WHAT THE TASK ASKS. Report the number of lines below in which the word "height" occurs. Nothing else is needed.

====== INPUT

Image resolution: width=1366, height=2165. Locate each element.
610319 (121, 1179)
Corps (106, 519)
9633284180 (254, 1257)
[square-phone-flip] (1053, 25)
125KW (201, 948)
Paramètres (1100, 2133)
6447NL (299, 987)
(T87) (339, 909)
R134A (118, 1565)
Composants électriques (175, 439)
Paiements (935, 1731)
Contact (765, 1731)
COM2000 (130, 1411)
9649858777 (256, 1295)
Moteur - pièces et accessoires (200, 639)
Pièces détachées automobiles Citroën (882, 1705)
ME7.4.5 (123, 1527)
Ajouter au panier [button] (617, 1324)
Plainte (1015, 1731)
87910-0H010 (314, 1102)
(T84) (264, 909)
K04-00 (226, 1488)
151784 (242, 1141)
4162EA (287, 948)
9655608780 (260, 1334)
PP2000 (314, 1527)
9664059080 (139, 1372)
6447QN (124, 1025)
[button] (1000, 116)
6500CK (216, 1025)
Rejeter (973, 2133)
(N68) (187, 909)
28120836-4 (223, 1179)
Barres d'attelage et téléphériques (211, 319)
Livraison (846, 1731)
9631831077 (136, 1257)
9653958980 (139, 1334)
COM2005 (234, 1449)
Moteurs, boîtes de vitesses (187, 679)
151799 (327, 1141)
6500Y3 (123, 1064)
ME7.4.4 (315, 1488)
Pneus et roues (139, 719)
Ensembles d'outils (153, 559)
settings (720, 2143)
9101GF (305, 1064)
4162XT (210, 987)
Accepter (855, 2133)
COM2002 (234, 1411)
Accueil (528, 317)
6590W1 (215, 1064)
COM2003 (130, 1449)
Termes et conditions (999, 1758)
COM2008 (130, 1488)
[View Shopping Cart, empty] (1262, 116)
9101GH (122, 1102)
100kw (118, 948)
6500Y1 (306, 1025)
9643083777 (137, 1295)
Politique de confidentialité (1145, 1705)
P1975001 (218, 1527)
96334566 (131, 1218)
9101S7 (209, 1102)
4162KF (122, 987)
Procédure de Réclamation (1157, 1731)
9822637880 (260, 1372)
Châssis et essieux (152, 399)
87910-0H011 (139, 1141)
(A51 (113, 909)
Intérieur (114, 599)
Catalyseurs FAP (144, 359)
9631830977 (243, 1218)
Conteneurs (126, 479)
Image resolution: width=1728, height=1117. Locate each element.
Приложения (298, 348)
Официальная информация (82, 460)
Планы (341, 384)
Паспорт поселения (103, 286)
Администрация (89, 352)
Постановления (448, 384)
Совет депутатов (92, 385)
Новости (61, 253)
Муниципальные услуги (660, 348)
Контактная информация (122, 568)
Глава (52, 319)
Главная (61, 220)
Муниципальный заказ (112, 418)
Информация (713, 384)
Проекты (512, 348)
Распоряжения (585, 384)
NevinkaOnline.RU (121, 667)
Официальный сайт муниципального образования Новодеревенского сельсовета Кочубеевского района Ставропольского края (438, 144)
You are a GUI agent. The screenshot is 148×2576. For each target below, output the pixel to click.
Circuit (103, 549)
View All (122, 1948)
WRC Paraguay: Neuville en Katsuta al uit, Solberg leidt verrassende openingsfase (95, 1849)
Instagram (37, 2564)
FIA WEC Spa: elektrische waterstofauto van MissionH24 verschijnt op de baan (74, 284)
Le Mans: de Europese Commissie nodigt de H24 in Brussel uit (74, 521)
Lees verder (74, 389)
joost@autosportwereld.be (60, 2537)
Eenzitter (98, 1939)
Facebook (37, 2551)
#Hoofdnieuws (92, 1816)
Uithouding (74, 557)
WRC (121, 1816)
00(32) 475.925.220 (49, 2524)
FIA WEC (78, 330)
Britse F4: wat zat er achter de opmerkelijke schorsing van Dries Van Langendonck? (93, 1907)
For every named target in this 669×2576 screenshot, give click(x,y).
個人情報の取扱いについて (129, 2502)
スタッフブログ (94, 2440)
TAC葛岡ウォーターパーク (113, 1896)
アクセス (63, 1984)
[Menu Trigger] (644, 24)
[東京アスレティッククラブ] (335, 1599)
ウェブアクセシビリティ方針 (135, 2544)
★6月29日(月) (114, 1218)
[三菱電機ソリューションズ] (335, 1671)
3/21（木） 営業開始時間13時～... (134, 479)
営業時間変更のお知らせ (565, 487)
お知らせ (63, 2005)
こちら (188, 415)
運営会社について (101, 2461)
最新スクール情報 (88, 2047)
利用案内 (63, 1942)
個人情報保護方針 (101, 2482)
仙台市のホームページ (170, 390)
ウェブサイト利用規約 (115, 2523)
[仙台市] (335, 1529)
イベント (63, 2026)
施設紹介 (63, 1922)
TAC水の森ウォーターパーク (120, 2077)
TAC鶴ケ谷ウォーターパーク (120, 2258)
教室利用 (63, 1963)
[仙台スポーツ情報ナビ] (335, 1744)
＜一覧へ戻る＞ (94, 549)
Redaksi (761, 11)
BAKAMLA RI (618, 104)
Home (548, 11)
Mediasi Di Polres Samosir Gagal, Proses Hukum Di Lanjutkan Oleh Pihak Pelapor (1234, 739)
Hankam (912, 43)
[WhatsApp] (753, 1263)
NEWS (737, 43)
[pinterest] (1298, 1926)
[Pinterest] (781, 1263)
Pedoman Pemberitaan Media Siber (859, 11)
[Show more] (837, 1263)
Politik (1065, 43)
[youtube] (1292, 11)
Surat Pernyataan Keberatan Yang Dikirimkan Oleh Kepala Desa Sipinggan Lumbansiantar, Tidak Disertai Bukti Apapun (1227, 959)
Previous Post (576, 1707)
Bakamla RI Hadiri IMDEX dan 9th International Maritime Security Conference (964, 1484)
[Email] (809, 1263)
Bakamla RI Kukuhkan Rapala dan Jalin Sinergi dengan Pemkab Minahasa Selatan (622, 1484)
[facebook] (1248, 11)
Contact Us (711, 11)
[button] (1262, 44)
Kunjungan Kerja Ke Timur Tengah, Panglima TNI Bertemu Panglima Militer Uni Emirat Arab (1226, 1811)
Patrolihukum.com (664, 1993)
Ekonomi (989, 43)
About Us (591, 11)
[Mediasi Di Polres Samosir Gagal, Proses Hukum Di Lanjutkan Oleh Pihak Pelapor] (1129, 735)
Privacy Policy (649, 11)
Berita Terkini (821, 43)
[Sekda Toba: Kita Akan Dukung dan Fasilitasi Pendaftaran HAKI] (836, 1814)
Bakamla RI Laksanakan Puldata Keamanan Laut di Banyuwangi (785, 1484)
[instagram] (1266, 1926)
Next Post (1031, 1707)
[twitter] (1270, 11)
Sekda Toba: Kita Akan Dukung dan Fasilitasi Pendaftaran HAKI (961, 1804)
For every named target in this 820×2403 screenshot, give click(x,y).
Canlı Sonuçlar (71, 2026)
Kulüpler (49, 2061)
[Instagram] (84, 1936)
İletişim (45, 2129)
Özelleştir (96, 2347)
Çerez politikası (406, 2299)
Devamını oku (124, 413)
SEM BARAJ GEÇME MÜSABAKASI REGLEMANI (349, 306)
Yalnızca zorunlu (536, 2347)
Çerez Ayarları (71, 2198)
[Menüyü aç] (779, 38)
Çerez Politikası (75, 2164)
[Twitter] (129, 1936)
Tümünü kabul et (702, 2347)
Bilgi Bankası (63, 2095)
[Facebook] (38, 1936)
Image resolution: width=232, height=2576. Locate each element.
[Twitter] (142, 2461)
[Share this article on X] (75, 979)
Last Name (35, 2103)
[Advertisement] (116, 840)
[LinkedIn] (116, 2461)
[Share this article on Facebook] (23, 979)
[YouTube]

============

WRITTEN SOLUTION. 3